• [About this exercise]: Each line of the listing below must be returned exactly.

··· Supplied records ···

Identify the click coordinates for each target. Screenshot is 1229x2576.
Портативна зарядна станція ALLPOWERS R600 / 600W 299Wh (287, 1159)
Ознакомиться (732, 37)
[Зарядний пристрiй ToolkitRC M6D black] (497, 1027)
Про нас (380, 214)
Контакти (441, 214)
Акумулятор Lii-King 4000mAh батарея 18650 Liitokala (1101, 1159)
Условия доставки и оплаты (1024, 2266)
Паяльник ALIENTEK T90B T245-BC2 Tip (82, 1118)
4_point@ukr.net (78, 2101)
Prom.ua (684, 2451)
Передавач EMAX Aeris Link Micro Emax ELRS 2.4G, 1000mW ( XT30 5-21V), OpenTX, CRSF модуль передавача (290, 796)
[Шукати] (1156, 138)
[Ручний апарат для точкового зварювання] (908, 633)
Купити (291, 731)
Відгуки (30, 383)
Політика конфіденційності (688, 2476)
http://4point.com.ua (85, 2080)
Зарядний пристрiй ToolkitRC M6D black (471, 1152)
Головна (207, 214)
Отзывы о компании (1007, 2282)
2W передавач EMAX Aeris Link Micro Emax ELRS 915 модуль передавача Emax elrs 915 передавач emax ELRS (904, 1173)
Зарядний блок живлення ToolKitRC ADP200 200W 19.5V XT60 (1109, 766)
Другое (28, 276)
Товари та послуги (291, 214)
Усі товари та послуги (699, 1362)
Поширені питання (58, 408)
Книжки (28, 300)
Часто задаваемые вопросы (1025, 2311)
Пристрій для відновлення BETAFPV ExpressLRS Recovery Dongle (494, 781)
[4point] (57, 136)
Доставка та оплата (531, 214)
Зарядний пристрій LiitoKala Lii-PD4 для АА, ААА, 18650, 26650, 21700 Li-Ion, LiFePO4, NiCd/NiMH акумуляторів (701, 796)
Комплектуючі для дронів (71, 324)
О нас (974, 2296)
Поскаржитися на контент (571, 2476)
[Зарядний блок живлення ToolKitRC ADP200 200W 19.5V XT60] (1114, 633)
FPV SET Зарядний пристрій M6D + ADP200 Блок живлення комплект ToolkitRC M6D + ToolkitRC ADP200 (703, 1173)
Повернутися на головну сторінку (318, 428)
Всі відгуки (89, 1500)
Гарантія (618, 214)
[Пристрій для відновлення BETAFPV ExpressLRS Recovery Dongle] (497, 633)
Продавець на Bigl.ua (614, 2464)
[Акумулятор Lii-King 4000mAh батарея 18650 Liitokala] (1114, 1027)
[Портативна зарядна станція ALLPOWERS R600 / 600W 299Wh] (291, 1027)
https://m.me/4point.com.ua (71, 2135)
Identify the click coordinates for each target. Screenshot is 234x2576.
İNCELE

···

• [Result of this task]:
Identify the click coordinates for each target. Screenshot is 1229x2576.
Портативна зарядна станція ALLPOWERS R600 / 600W 299Wh (287, 1159)
Ознакомиться (732, 37)
[Зарядний пристрiй ToolkitRC M6D black] (497, 1027)
Про нас (380, 214)
Контакти (441, 214)
Акумулятор Lii-King 4000mAh батарея 18650 Liitokala (1101, 1159)
Условия доставки и оплаты (1024, 2266)
Паяльник ALIENTEK T90B T245-BC2 Tip (82, 1118)
4_point@ukr.net (78, 2101)
Prom.ua (684, 2451)
Передавач EMAX Aeris Link Micro Emax ELRS 2.4G, 1000mW ( XT30 5-21V), OpenTX, CRSF модуль передавача (290, 796)
[Шукати] (1156, 138)
[Ручний апарат для точкового зварювання] (908, 633)
Купити (291, 731)
Відгуки (30, 383)
Політика конфіденційності (688, 2476)
http://4point.com.ua (85, 2080)
Зарядний пристрiй ToolkitRC M6D black (471, 1152)
Головна (207, 214)
Отзывы о компании (1007, 2282)
2W передавач EMAX Aeris Link Micro Emax ELRS 915 модуль передавача Emax elrs 915 передавач emax ELRS (904, 1173)
Зарядний блок живлення ToolKitRC ADP200 200W 19.5V XT60 (1109, 766)
Другое (28, 276)
Товари та послуги (291, 214)
Усі товари та послуги (699, 1362)
Поширені питання (58, 408)
Книжки (28, 300)
Часто задаваемые вопросы (1025, 2311)
Пристрій для відновлення BETAFPV ExpressLRS Recovery Dongle (494, 781)
[4point] (57, 136)
Доставка та оплата (531, 214)
Зарядний пристрій LiitoKala Lii-PD4 для АА, ААА, 18650, 26650, 21700 Li-Ion, LiFePO4, NiCd/NiMH акумуляторів (701, 796)
Комплектуючі для дронів (71, 324)
О нас (974, 2296)
Поскаржитися на контент (571, 2476)
[Зарядний блок живлення ToolKitRC ADP200 200W 19.5V XT60] (1114, 633)
FPV SET Зарядний пристрій M6D + ADP200 Блок живлення комплект ToolkitRC M6D + ToolkitRC ADP200 (703, 1173)
Повернутися на головну сторінку (318, 428)
Всі відгуки (89, 1500)
Гарантія (618, 214)
[Пристрій для відновлення BETAFPV ExpressLRS Recovery Dongle] (497, 633)
Продавець на Bigl.ua (614, 2464)
[Акумулятор Lii-King 4000mAh батарея 18650 Liitokala] (1114, 1027)
[Портативна зарядна станція ALLPOWERS R600 / 600W 299Wh] (291, 1027)
https://m.me/4point.com.ua (71, 2135)
Identify the click coordinates for each target. Screenshot is 234x2576.
İNCELE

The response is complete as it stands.